Published Online:https://doi.org/10.1176/pn.41.6.0024

Courtesy of Geetha Jayaram, M.D., M.B.A.

Psychiatrist Geetha Jayaram, M.D., M.B.A., said her humanitarian work in India brings a great deal of meaning to her life.

When Geetha Jayaram, M.D., M.B.A., sat down to interview for the Johns Hopkins psychiatry residency program after graduating from medical school in India in the 1970s, she fielded an important question: if gifted physicians continually come to the United States to pursue training and a career, how does this affect patients living their native countries?

“This question has always stayed with me through the years of raising my family and making a life for myself” in the United States, Jayaram told Psychiatric News.

Though she tried unsuccessfully to obtain a job as a psychiatrist in India after completing her training at Johns Hopkins in 1981, she has made up for lost time by returning to her native country 20 years later to ensure that people living with mental illness in remote villages receive the care they need.
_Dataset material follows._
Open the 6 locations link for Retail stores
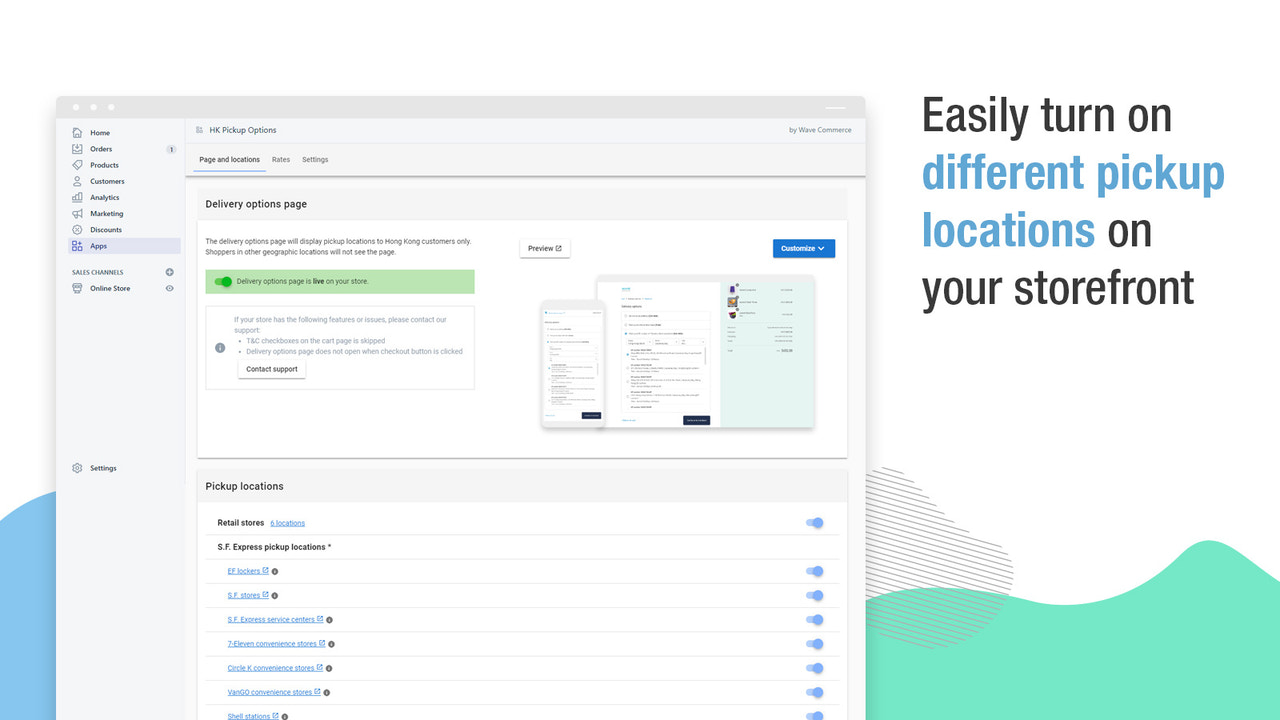This screenshot has height=720, width=1280. coord(288,522)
“I can now give much more than what I could have if I had lived there,” she said, referring to the considerable experience she has acquired in the United States as a community psychiatrist and academician.

She is an associate professor of psychiatry at Johns Hopkins and physician advisor in the Department of Psychiatry and also maintains a private practice.

Improving Public-Sector Psychiatry

It is perhaps her work as a community psychiatrist that best prepared her for the work she would undertake in India.

As director of mental health in Prince George's County, Md., in the 1980s, Jayaram ensured that public-sector patients with serious mental illness would receive continuous care by organizing a network of physicians who would travel between community mental health centers in the county and continue seeing patients during periodic hospitalizations. “This seemed like a small thing to do, but it had never been done before,” she noted.

In addition, she organized an outreach effort in which county vans that had previously been sitting idle circulated around the community to pick up patients and bring them to a clinic where they could receive depot prolixin injections.

“After receiving their treatment, the patients would frequent the local businesses. They began to look forward to these outings. It was like a social day for them,” Jayaram said.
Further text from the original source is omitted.